Friday, December 12, 2008

Musings on my month without health Insurance

November 27, 2008 was an important date for me. It was the day of my 22nd birthday, it was thanksgiving, and it was, ironically, the day my health insurance coverage expired. (Thank you, oh blessed day of thanks, for taking away my right to get treatment...)

Now, I have never been one to think too far ahead, and insurance, at least for me, was always a vague concept I never quite understood or thought mattered in the general scheme of life. I have always had health insurance and that is why I think I never understood what it would be like to live without any kind of safety net against impending health disasters. Granted, I am not generally a sick person. My trips to the hospital have including my forced committal during my birth and two brief sessions to receive pain meds and saline when I had mono.

But the fact is, not having health insurance makes me nervous. Those who do not have it, like me, I am sure understand what I am talking about. The "what if" questions that are usually easy to avoid begin to come into the forefront of ones everyday thoughts. What if I get in a car accident? What if I get run over? What if I get a killer flu from my coworker and begin to vomit out my intestines? (Ok..To much?)

The point is, those things are all horrible, but they are made so much worse when your coworker gives you the killer flu and then you can't go to the hospital because you cannot pay to have them treat you. Or even worse, you try to go but they do not even treat the uninsured. Now, that is pathetic...
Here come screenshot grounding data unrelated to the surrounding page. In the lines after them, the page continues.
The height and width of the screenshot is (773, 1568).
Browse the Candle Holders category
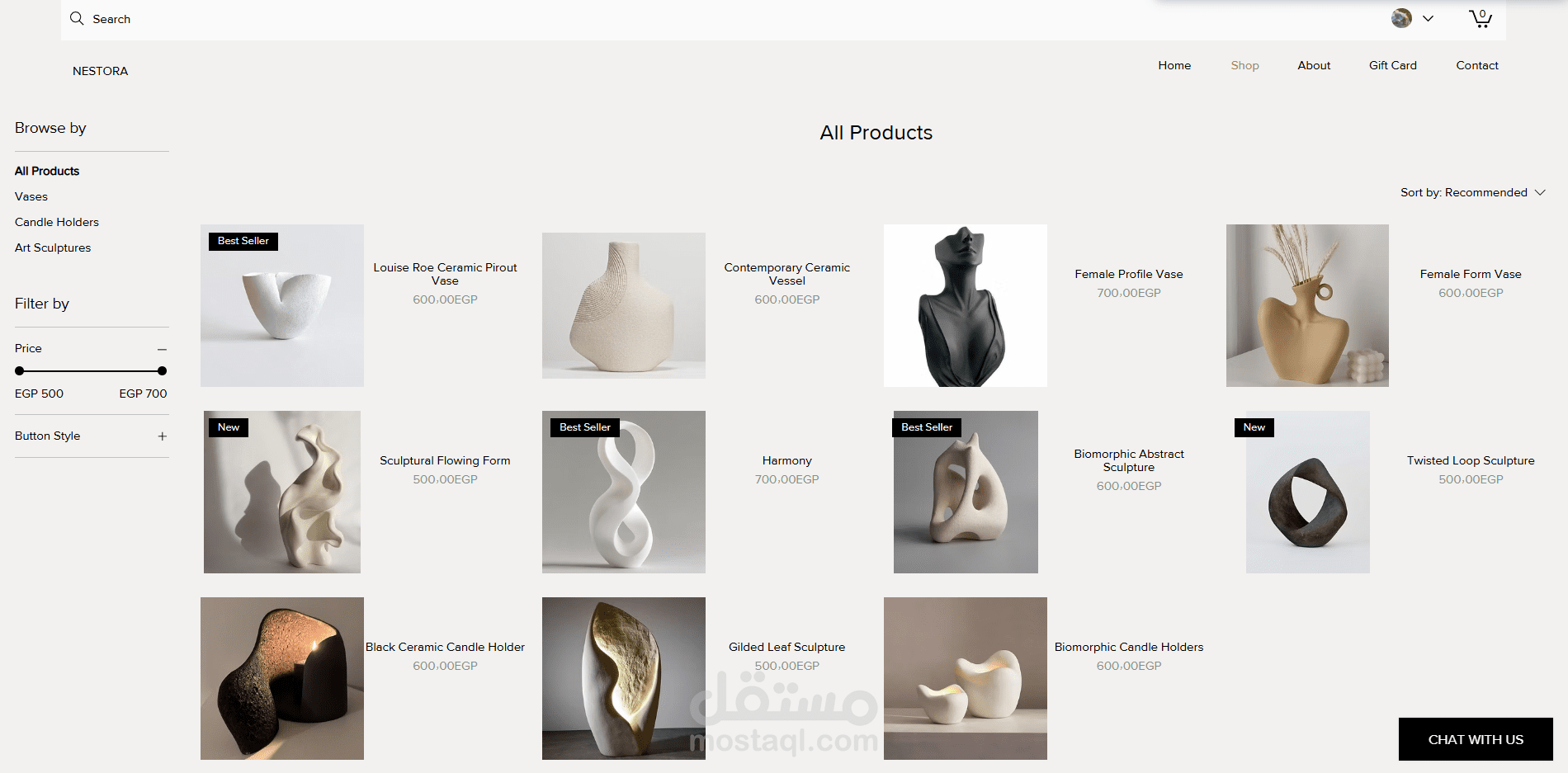tap(57, 222)
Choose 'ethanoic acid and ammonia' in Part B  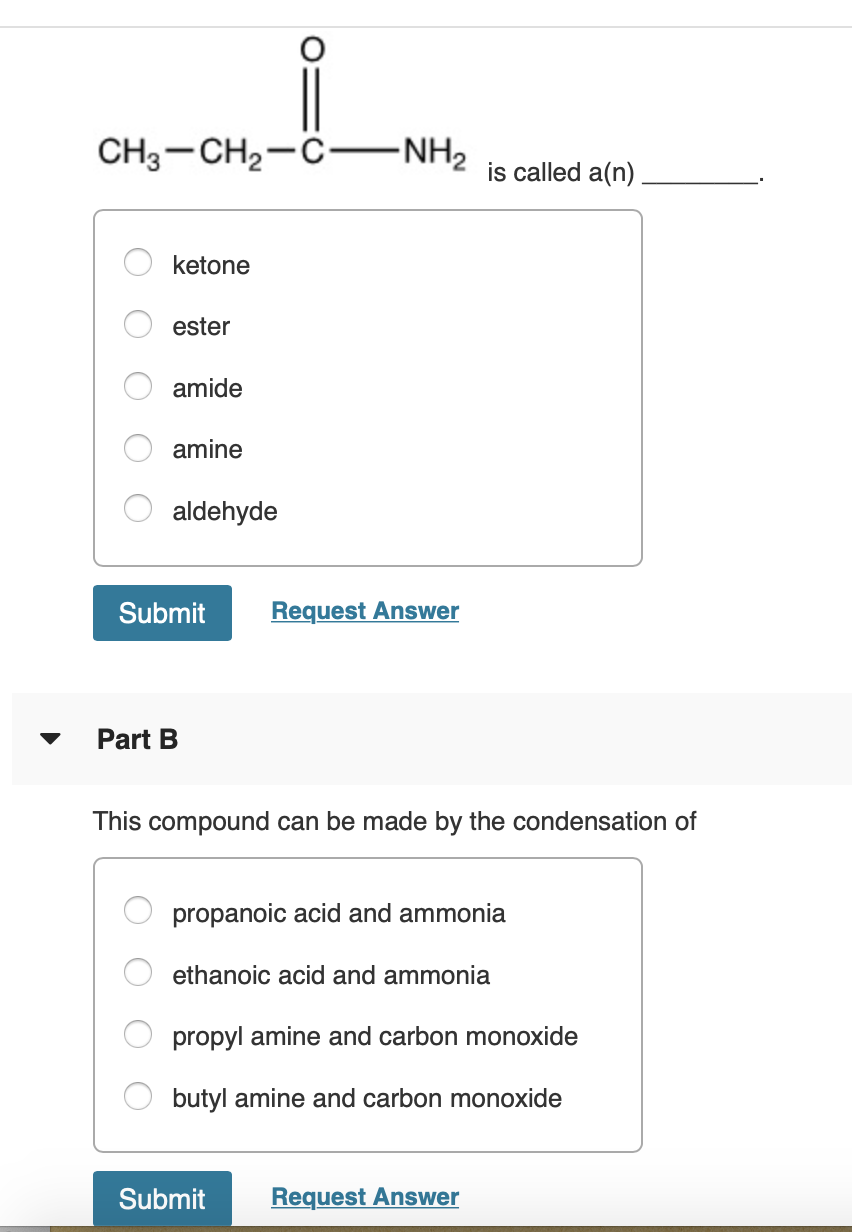point(137,971)
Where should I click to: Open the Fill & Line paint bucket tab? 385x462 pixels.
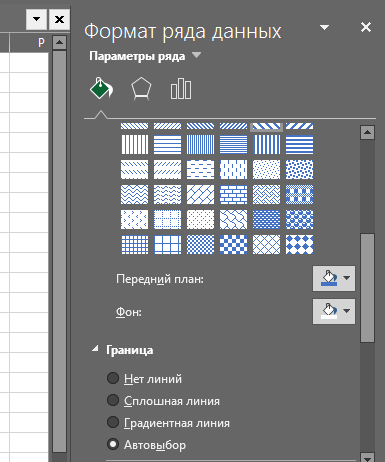[x=101, y=89]
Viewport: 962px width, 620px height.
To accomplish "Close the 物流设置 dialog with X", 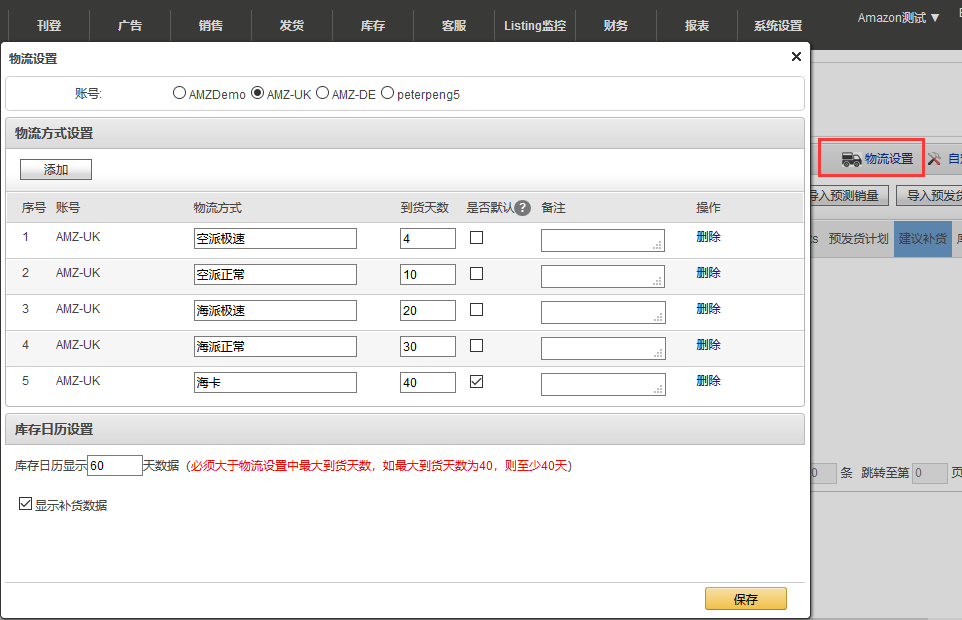I will [796, 57].
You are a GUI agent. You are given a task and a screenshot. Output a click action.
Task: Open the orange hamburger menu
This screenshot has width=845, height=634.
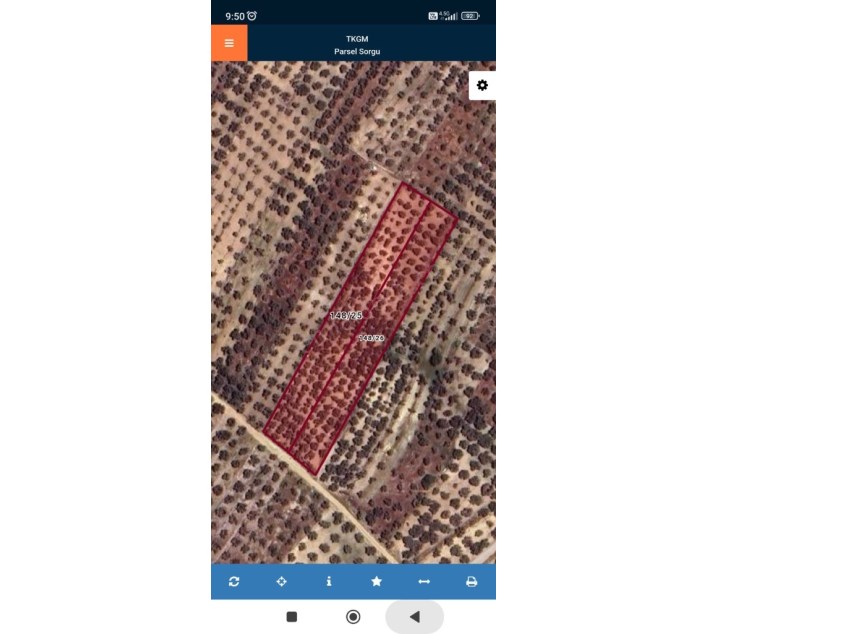point(229,43)
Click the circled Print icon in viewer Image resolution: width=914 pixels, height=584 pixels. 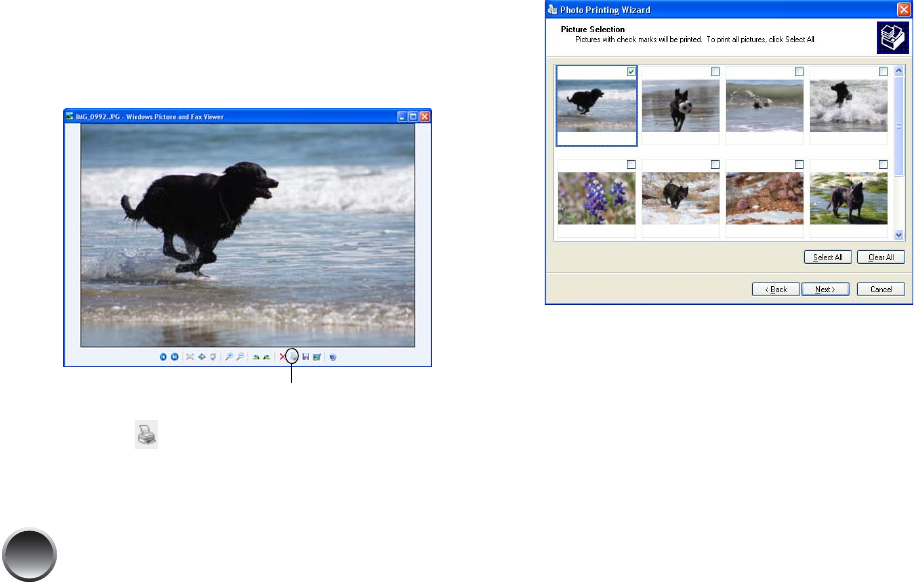(x=293, y=356)
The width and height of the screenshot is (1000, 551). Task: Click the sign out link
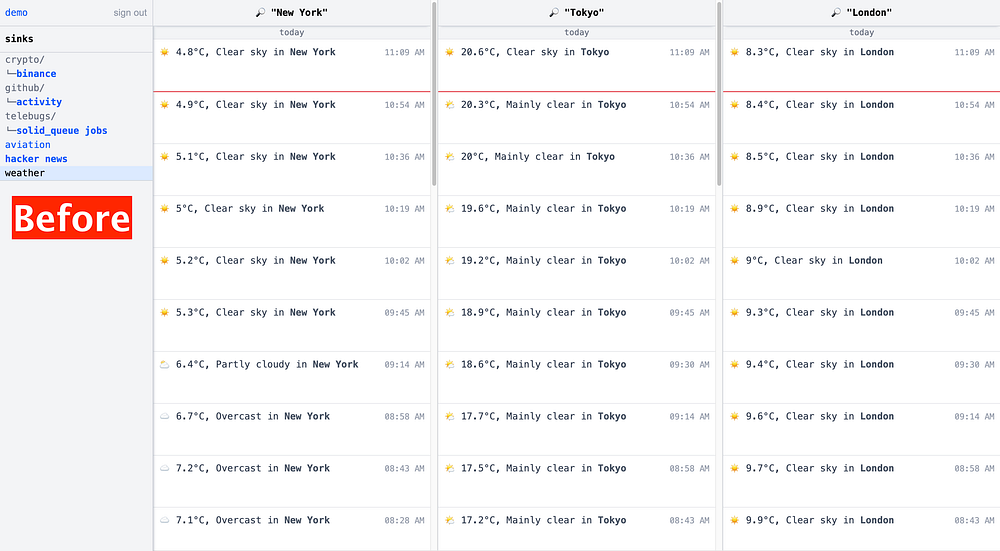(x=130, y=13)
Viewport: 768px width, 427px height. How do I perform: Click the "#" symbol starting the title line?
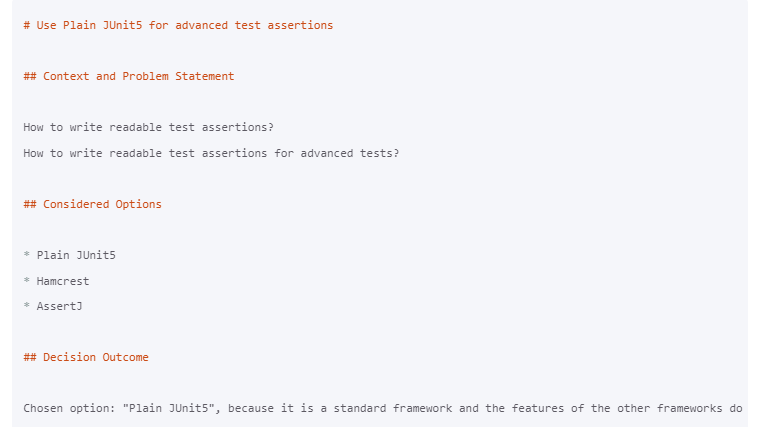[27, 25]
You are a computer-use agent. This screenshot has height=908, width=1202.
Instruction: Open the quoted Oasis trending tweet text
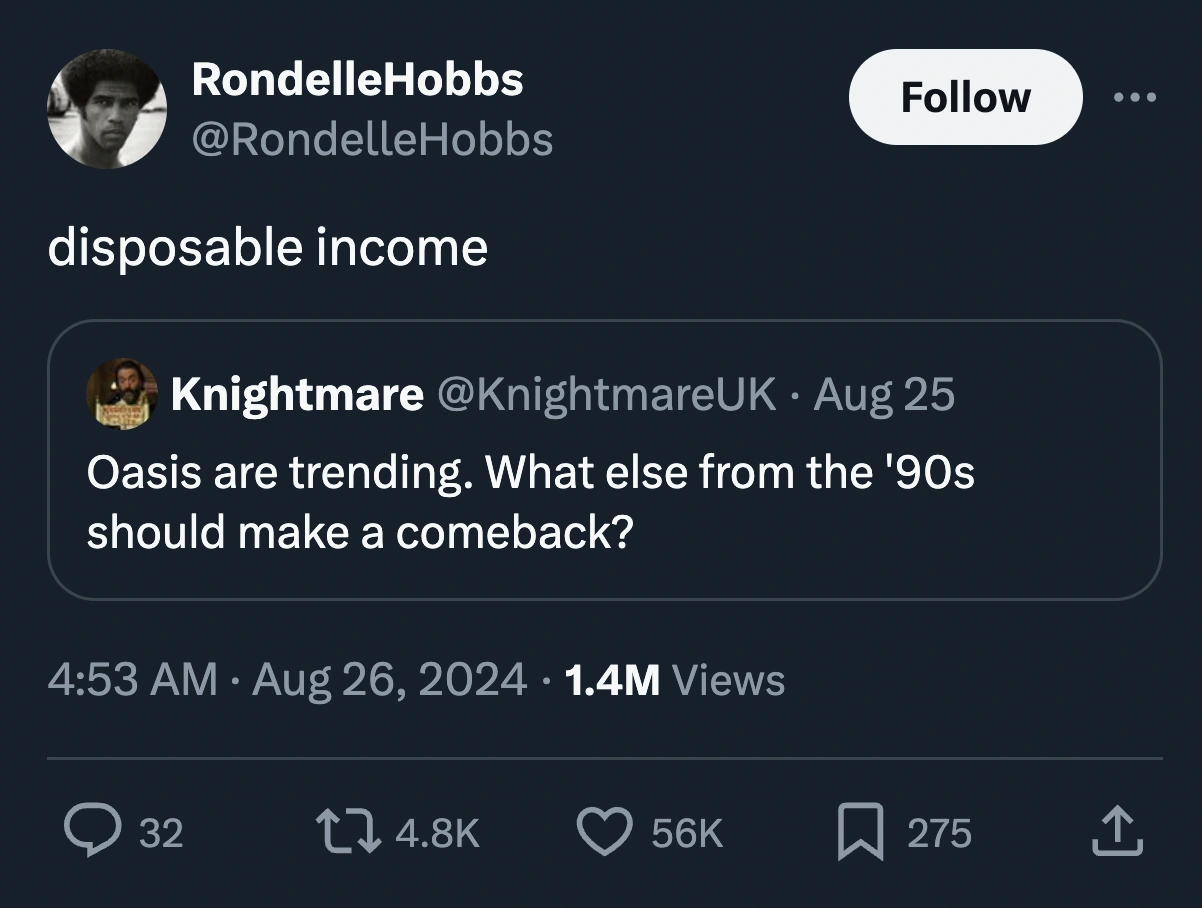[x=530, y=500]
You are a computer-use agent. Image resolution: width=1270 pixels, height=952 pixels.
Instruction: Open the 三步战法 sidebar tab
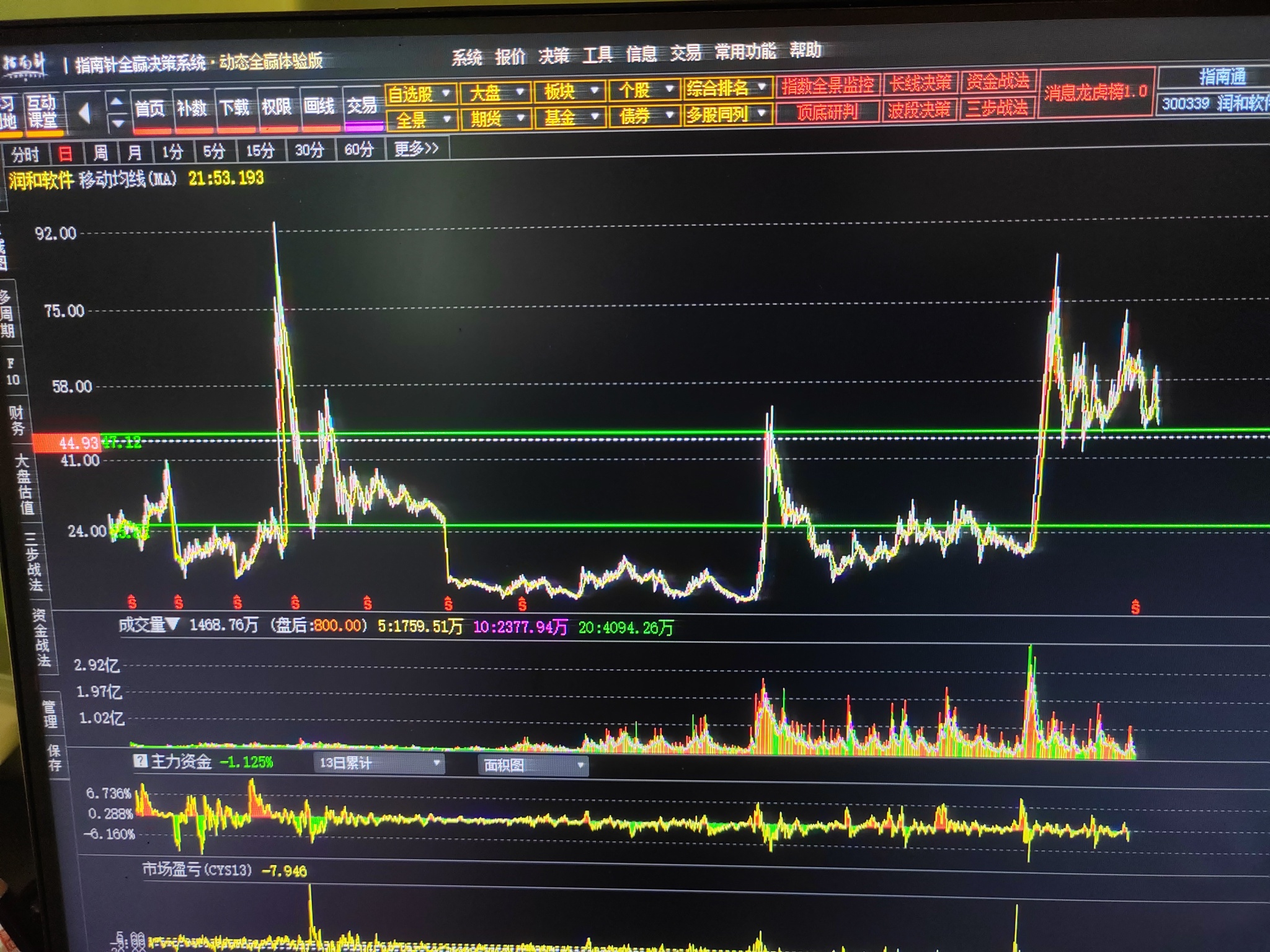32,561

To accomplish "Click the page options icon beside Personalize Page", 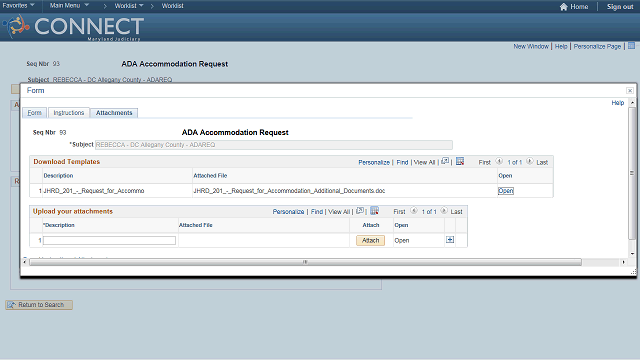I will click(x=631, y=46).
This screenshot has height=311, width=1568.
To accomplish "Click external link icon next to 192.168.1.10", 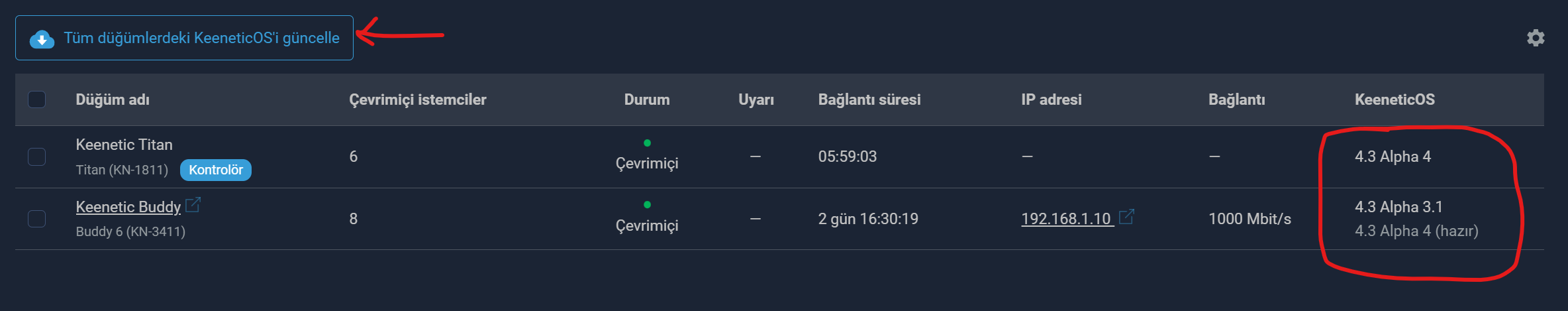I will [1126, 216].
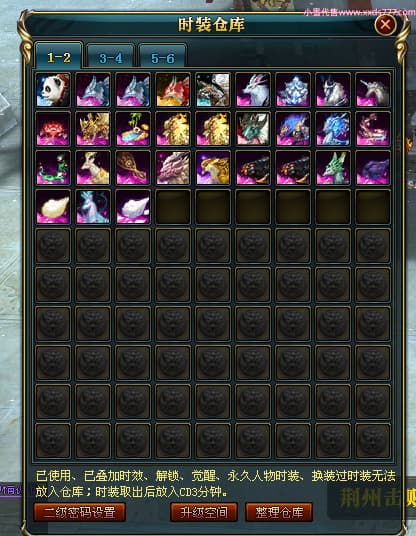
Task: Select the 1-2 warehouse tab
Action: (x=59, y=55)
I shouldn't be complaining. I will only be part of the 45 million Americans who do not have health insurance for exactly 35 days. But 35 days is enough to scare me. And so I wonder...how scared are those 45 million people whose uninsured designation lasts longer than 35 days?

Is universal health care the right solution? I don't know. But I do know that health care is a necessity for everyone, even those without insurance. And if something is a necessity of life, shouldn't we be fighting harder for those, like me, who cannot afford to get sick?